In 2003, the White House rejected requests to have members of the Senate Select Committee on Intelligence review a limited number of Presidential Daily Briefs. The committee has recently revived a long-stalled investigation into the administration's use of prewar intelligence; Senate Democrats yesterday demanded that the investigation be expedited.

Bush administration officials said yesterday they won't agree to release the intelligence briefs. Executive privilege allows the president to get candid advice from his staff; that confidentiality would be jeopardized if Congress is allowed to review the briefs, said Frederick Jones, a spokesman for the National Security Council. ''The PDBs reflect advice given directly to the president by his most senior intelligence advisers, on the most important national security matters of the day," Jones said. ''The president must continue to get unvarnished advice on intelligence matters."

The Robb-Silberman Commission -- appointed by the president -- is the only outside panel that has seen some of Bush's daily briefs. The panel reported in March that the briefs' ''daily drumbeat of reports" on Iraq's purported efforts to obtain weapons of mass destruction left an ''impression of confirming evidence, even when the reports all come from the same source."

◆ **WHAT IS REQUIRED**
Write the next part of the news report on the withheld Presidential Daily Briefs, starting after its final sentence.

Stored entries
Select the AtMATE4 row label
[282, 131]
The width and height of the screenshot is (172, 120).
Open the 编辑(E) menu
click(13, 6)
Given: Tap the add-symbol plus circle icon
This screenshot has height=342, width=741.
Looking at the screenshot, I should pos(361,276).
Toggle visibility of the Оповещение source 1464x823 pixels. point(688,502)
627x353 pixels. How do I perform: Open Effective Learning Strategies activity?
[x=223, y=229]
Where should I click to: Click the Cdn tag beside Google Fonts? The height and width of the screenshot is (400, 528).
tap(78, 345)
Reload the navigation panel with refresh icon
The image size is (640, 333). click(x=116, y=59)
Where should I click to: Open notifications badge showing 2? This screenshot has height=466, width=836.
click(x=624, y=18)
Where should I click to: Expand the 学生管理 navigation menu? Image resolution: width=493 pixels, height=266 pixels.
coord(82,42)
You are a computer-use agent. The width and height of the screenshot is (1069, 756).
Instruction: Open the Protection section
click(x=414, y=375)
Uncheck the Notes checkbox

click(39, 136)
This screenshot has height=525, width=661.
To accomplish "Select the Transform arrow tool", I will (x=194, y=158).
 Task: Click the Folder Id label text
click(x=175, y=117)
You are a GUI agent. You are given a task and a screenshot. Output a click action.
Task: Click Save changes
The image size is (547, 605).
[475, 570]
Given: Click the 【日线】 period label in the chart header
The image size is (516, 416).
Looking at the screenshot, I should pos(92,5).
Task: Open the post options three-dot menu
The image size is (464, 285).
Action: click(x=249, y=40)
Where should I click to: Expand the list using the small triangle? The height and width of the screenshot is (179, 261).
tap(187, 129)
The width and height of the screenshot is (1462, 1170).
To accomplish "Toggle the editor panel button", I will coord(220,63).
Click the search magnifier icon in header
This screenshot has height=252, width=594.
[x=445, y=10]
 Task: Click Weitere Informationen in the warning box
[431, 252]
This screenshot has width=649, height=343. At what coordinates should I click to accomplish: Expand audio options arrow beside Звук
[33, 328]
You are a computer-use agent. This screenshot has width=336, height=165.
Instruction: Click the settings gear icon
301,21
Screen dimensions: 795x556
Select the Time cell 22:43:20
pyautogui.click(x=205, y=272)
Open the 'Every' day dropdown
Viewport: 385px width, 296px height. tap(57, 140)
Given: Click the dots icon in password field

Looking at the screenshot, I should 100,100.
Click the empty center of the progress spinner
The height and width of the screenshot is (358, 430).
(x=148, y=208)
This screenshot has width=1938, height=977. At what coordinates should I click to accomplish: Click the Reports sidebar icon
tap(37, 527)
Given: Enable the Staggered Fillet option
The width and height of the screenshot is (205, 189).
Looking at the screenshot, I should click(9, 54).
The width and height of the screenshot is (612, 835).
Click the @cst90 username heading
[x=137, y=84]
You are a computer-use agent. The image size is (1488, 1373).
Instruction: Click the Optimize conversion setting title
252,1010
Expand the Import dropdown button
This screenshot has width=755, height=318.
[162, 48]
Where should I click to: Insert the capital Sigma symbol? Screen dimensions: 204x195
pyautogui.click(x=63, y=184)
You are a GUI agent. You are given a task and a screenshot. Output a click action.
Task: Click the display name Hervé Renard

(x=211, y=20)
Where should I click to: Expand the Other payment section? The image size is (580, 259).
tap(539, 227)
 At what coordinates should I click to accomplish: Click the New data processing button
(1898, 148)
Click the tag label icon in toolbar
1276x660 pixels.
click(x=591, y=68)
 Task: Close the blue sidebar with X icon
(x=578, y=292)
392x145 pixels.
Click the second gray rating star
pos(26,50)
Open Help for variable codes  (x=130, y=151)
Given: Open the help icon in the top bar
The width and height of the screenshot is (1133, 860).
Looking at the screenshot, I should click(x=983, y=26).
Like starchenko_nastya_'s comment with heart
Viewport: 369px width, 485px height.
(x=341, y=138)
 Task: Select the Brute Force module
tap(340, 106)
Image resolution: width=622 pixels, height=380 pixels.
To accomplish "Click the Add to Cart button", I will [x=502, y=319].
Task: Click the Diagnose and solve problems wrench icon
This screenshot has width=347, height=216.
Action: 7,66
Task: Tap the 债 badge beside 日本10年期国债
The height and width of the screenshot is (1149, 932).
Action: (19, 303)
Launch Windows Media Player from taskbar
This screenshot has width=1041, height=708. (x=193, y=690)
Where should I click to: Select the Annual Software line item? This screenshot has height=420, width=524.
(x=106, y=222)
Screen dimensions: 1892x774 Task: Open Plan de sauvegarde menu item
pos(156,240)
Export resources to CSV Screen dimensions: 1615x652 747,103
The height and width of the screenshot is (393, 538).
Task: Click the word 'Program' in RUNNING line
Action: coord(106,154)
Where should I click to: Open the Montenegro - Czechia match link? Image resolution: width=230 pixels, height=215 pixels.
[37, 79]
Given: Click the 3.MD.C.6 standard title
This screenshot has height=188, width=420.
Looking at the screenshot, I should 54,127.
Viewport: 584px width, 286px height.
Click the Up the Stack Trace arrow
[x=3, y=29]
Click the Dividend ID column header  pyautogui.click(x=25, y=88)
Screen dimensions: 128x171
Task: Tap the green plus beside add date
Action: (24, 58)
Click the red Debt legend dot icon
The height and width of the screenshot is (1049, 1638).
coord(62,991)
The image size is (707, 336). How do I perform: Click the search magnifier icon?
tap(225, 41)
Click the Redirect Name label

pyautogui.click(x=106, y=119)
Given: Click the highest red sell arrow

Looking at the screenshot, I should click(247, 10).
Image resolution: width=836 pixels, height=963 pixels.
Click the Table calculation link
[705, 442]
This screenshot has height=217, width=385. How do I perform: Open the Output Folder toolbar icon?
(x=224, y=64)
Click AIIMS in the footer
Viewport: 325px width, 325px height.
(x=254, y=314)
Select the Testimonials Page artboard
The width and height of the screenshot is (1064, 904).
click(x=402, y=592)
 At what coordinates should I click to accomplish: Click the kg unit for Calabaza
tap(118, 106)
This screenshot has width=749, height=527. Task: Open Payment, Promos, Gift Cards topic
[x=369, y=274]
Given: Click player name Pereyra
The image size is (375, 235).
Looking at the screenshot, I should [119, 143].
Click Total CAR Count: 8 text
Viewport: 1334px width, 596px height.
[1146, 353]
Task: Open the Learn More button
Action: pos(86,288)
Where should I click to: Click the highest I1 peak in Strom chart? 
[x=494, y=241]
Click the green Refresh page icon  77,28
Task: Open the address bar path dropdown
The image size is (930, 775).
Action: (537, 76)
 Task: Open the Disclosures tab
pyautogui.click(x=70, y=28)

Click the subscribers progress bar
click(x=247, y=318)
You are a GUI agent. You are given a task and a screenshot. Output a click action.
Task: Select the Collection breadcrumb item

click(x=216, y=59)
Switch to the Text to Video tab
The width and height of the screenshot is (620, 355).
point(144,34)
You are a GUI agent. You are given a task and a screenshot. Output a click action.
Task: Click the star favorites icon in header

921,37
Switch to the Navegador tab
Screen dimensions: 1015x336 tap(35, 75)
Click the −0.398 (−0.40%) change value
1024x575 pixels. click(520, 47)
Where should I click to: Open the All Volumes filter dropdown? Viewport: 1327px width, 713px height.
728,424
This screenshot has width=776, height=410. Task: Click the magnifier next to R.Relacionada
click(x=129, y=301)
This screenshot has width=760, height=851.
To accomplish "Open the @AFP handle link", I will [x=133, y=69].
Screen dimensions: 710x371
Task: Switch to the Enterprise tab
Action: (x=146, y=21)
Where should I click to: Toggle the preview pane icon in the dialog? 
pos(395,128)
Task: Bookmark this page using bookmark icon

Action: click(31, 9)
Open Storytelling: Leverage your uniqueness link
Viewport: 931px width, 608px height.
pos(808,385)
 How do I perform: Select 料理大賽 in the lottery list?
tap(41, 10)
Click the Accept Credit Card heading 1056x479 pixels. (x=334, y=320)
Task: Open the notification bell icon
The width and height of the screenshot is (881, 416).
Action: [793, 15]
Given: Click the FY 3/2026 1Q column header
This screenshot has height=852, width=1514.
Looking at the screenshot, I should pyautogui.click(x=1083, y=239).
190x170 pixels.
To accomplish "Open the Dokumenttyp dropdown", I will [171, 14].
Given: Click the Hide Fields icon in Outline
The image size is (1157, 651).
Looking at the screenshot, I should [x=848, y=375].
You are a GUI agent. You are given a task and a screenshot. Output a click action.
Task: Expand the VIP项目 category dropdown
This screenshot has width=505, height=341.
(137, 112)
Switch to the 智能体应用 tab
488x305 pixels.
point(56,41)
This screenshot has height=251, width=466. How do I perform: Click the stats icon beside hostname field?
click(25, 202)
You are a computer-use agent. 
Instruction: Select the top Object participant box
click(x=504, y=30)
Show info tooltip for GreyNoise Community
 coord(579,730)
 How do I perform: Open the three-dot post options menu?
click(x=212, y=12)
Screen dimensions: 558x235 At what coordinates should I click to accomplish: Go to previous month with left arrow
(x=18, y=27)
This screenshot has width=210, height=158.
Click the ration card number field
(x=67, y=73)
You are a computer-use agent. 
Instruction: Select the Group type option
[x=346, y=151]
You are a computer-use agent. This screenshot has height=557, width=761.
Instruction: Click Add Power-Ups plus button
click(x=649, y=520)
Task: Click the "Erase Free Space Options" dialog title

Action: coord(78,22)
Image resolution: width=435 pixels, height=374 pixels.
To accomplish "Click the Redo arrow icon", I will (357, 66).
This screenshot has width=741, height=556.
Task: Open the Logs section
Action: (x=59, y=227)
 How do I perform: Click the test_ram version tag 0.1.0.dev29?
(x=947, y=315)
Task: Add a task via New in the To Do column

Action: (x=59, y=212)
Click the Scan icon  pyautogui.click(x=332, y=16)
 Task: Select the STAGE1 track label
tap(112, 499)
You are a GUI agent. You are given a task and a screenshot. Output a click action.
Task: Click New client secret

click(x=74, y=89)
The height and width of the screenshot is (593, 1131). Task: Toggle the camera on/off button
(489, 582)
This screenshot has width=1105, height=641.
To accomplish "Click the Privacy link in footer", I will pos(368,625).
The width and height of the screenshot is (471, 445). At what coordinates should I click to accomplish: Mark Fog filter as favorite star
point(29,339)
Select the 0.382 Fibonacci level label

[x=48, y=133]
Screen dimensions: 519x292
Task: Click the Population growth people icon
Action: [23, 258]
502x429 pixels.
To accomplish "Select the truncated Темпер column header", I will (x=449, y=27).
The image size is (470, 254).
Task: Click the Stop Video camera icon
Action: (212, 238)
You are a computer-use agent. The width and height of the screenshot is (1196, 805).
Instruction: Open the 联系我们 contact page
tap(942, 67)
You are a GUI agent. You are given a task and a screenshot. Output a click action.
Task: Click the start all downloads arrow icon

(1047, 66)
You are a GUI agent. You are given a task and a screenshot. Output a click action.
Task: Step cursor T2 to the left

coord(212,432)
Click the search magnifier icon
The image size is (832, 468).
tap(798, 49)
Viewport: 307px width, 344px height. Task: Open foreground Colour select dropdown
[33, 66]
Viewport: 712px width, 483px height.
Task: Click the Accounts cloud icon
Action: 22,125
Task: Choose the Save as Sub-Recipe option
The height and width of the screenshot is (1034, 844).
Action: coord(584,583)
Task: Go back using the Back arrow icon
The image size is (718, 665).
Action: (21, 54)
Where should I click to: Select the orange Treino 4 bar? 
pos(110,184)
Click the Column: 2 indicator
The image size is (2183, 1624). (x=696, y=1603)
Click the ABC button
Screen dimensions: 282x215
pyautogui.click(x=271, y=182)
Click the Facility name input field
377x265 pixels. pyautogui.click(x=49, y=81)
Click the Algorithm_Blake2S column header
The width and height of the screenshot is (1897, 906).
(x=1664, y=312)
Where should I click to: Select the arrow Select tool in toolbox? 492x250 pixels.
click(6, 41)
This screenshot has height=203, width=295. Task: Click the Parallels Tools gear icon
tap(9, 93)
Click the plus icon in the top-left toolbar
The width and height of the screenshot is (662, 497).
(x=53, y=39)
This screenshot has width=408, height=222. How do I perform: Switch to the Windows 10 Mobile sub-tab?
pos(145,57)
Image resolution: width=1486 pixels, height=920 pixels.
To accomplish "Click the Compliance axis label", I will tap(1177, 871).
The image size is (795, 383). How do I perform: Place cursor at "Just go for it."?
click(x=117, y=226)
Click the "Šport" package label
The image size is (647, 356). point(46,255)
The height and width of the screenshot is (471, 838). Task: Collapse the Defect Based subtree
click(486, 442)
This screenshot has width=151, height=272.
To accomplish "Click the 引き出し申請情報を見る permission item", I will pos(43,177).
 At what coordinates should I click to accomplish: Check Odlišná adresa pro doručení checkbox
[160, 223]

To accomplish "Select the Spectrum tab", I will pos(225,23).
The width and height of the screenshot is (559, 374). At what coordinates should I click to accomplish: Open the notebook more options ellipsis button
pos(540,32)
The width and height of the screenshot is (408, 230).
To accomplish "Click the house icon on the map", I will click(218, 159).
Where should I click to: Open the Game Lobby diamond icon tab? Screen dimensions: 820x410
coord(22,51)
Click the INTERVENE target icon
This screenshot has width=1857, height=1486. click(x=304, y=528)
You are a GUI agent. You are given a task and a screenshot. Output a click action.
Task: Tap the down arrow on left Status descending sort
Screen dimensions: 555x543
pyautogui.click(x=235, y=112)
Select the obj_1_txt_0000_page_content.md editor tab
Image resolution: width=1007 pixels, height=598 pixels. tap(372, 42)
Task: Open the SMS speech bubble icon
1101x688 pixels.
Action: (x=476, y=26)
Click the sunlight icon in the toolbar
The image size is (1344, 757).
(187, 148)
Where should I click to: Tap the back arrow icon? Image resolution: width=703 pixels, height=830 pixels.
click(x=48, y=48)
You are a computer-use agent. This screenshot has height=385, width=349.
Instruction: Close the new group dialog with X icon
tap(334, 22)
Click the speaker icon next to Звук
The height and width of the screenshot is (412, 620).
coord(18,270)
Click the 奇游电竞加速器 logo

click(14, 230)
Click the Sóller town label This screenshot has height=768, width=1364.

◆ **TASK RESULT**
Though the intelligence in the briefs was not ''markedly different" than that in the intelligence summary provided to Congress, the language was ''more alarmist and less nuanced" than it was in the National Intelligence Estimate, the commission found.

''With their attention-grabbing headlines and drumbeat of repetition, [the daily briefs] left an impression of many corroborating reports where in fact there were very few sources," the report stated.

Bush's contention that he and Congress had the same intelligence about Iraq when they supported the invasion is a central part of his efforts to rebuild crumbling public support for the war.

''Leaders in my administration and members of the United States Congress from both political parties looked at the same intelligence on Iraq, and reached the same conclusion: Saddam Hussein was a threat," Bush said last month in a speech in Anchorage.